While Microsoft’s mixed reality-based HoloLens headsets are already available to developers at a steep price of $2999 since March last year, we are yet to see a consumer-ready version of the headset. At the ongoing CES 2017, Microsoft has announced that there will be HoloLens-based headsets by third-party manufacturers for consumers in the near future. The company said that it is teaming up with the likes of Dell, HP, Lenovo and Acer, which will release headsets based on the HoloLens technology.
“These new head-mounted displays will be the first consumer offerings utilizing the Mixed Reality capabilities of Windows 10 Creators Update,” a Microsoft spokesperson said. Microsoft’s partner companies for taking the HoloLens technology forward include Dell, HP, Lenovo, Acer, and 3 Glasses. Headsets by these manufacturers will work the same way as the original HoloLens but carry the design and branding of their respective companies. While the HoloLens developer edition costs a whopping $2999 (approximately Rs 2,00,000), the third-party headsets will be priced starting $299 (approximately Rs 20,000).
The announcement comes months after Microsoft opened up its HoloLens platform to masses and third party manufacturers. Back in October, the company had confirmed the first wave of Windows-based VR headsets will launch this year. The company had already demoed Microsoft-compatible VR devices from Acer, Lenovo, Dell, HP and Asus.
What will differentiate these headsets from the Microsoft HoloLens is that these will need to be tethered to a PC to work. The original headset works independently of a PC or phone. It includes sensors and motion trackers which enable holographic computing, allowing a wearer to interact freely with the 3D environment. ALSO READ: Microsoft’s HoloLens to dominate wearable market, not Google Glass: Juniper Research
HoloLens uses holographic technology that transforms real-world objects into 3D in the virtual vision. With a bit of augmented reality thrown in the mix, the headset overlays images and objects in real environment and allows the wearer to use hand gestures to interact with the 3D images. So for example, if there is a table in front of you, the headset could show you the table with 3D piano keys on its top and you could virtually play music on the same table.

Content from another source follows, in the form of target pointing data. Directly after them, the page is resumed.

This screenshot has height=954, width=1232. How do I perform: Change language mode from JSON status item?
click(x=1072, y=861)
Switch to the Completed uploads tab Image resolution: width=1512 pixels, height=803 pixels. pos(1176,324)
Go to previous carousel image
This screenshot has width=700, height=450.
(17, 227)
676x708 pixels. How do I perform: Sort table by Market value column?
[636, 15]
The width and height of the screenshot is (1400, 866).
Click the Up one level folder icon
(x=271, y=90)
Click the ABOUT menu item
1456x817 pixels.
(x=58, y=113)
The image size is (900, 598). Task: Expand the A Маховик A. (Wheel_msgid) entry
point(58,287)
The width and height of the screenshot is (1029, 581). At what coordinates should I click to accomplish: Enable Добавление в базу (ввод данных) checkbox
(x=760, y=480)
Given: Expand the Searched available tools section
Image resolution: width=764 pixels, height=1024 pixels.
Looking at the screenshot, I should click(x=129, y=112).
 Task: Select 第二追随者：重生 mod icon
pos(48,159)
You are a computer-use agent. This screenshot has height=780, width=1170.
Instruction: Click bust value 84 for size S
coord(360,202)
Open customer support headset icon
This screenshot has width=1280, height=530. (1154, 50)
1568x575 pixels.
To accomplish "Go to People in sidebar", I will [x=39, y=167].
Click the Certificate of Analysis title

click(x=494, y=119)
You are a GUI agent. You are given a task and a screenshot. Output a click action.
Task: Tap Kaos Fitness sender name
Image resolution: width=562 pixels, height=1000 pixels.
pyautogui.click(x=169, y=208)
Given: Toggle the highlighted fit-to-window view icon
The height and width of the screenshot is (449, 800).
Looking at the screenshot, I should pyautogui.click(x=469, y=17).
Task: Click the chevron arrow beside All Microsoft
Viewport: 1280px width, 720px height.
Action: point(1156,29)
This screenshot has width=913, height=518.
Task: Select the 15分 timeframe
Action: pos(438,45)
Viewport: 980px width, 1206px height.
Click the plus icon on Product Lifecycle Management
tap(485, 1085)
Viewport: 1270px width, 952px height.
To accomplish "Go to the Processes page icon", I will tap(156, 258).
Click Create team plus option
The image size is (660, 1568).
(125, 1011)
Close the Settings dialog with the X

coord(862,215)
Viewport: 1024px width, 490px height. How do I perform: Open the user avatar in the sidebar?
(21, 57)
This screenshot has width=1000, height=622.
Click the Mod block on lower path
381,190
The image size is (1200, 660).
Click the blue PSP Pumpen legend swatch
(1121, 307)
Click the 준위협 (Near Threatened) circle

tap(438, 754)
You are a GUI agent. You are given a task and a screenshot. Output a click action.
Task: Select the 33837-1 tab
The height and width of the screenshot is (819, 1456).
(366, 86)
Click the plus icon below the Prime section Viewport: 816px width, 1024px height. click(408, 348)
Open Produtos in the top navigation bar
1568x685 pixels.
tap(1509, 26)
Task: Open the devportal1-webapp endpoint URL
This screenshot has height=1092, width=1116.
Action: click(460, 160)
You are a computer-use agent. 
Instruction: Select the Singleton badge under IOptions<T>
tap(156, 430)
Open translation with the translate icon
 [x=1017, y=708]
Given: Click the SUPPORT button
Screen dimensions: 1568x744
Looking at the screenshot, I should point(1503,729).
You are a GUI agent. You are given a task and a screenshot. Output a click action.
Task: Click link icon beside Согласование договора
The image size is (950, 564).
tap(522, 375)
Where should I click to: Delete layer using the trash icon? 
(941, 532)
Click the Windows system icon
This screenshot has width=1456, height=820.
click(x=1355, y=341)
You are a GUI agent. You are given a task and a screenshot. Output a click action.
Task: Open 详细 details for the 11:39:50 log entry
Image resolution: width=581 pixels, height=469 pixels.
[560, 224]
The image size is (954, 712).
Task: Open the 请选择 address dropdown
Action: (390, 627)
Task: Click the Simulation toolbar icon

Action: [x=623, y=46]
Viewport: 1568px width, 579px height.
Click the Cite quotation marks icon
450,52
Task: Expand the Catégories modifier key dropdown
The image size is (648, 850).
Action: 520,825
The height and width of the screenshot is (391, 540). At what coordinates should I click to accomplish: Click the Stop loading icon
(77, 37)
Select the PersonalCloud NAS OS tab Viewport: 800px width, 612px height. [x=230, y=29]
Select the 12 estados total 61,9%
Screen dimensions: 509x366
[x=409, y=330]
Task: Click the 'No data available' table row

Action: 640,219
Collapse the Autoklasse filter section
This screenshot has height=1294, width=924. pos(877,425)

In the past one year, we have seen companies giving a strong push to augmented and virtual reality-based products. While the Samsung Gear VR, Google Cardboard, Oculus Rift, and HTC Vive are already available for the masses, something like the Microsoft HoloLens is yet to see the true consumer response. Other than hardware, apps such as the immensely popular Pokemon Go have been able to gauge consumer interest in the new type of technology. Given how the Google Glass fizzled out owing to growing privacy concerns, it will be interesting to see how the HoloLens technology is able to entice consumers to fit on a headset and walk around, immersed in their own 3D world.